Assignment |
According to the news article on bird flu, why would a mass cull cause serious social unrest?
*** Opening Supplied passage ***
Mass cull unfeasible: Minister
Rendi A. Witular, The Jakarta Post/Jakarta
The World Bank offer to finance a mass cull of poultry here in a bid to halt the bird flu outbreak and reduce the number of human infections, has yet to get a positive response from the government.
Instead, Minister of Agriculture Anton Apriyantono said the government might not need to perform a mass cull, "because it is not an effective way of rooting out the avian influenza virus."
"It is not true that a mass cull is the only way to prevent the (bird flu) outbreak. Our method in fighting the virus is on the right track and we only need to expand the scale," Anton stated on Friday before attending a Cabinet meeting.
He explained that a mass cull would cause serious social unrest, since the government could not provide sufficient compensation for poultry farmers, who would lose profits.
"Many households in Indonesia have chickens that roam around the house freely. The social impact would be too huge to bear. A mass cull is only effective in newly affected areas, not in areas where it has already become endemic," divulged Anton, who attended a bird flu conference in Geneva earlier this week.
*** Closing Supplied passage ***
*** Opening Provided material ***
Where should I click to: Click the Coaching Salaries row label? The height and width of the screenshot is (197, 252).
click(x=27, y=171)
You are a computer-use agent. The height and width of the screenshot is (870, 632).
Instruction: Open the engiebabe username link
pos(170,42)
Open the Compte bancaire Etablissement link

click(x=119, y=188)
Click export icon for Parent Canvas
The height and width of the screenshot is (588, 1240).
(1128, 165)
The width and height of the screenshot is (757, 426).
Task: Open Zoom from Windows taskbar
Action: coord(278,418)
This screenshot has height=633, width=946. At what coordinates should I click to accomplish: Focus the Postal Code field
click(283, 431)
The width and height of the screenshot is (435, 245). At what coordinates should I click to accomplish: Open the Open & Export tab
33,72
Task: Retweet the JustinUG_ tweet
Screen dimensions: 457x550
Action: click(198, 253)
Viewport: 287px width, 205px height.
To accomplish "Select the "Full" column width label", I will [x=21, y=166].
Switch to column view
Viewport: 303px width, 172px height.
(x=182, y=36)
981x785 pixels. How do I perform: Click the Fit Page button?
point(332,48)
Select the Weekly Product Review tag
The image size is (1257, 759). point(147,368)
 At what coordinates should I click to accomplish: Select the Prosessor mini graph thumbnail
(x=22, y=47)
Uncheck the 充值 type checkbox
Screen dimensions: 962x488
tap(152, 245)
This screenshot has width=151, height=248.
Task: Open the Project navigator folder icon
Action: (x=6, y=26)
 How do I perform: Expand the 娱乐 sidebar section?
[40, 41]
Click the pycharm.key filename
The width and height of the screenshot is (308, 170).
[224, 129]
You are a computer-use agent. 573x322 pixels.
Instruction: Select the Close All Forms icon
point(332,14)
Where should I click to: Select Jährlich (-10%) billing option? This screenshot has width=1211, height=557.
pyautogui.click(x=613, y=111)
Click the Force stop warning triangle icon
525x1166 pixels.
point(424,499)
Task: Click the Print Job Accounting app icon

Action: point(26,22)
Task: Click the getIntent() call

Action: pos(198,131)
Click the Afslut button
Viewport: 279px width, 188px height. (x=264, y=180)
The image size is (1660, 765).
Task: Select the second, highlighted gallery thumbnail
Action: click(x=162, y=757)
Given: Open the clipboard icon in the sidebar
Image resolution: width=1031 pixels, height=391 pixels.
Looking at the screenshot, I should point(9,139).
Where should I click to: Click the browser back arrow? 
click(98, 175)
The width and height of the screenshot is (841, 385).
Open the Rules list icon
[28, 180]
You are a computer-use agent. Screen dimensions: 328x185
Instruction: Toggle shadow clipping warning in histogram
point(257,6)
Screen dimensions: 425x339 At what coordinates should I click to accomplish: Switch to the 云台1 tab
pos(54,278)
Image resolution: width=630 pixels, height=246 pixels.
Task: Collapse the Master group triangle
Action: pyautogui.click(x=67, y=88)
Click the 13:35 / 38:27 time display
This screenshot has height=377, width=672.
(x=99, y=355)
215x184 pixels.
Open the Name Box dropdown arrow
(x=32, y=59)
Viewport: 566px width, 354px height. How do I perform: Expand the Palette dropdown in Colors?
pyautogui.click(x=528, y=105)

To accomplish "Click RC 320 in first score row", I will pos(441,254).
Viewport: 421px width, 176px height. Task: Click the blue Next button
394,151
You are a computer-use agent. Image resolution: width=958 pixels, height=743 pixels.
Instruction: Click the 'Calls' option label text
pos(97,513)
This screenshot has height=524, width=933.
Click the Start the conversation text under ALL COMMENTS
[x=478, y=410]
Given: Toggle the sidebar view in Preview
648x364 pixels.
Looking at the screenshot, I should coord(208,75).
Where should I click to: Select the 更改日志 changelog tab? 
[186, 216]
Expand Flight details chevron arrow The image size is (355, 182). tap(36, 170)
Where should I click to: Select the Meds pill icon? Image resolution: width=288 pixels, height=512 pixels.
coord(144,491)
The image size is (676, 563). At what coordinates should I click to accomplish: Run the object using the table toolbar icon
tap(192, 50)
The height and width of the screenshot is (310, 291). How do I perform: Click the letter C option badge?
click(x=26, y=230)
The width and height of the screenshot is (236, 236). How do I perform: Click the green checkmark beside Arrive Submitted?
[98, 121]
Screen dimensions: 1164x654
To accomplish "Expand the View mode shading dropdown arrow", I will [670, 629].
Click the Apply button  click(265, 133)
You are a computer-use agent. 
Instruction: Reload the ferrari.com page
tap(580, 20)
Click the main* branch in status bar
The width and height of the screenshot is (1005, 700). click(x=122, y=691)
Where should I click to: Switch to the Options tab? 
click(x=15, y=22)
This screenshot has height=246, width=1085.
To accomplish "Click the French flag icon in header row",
*** Closing Provided material ***
Response to the task |
The government could not provide sufficient compensation for poultry farmers, who would lose profits.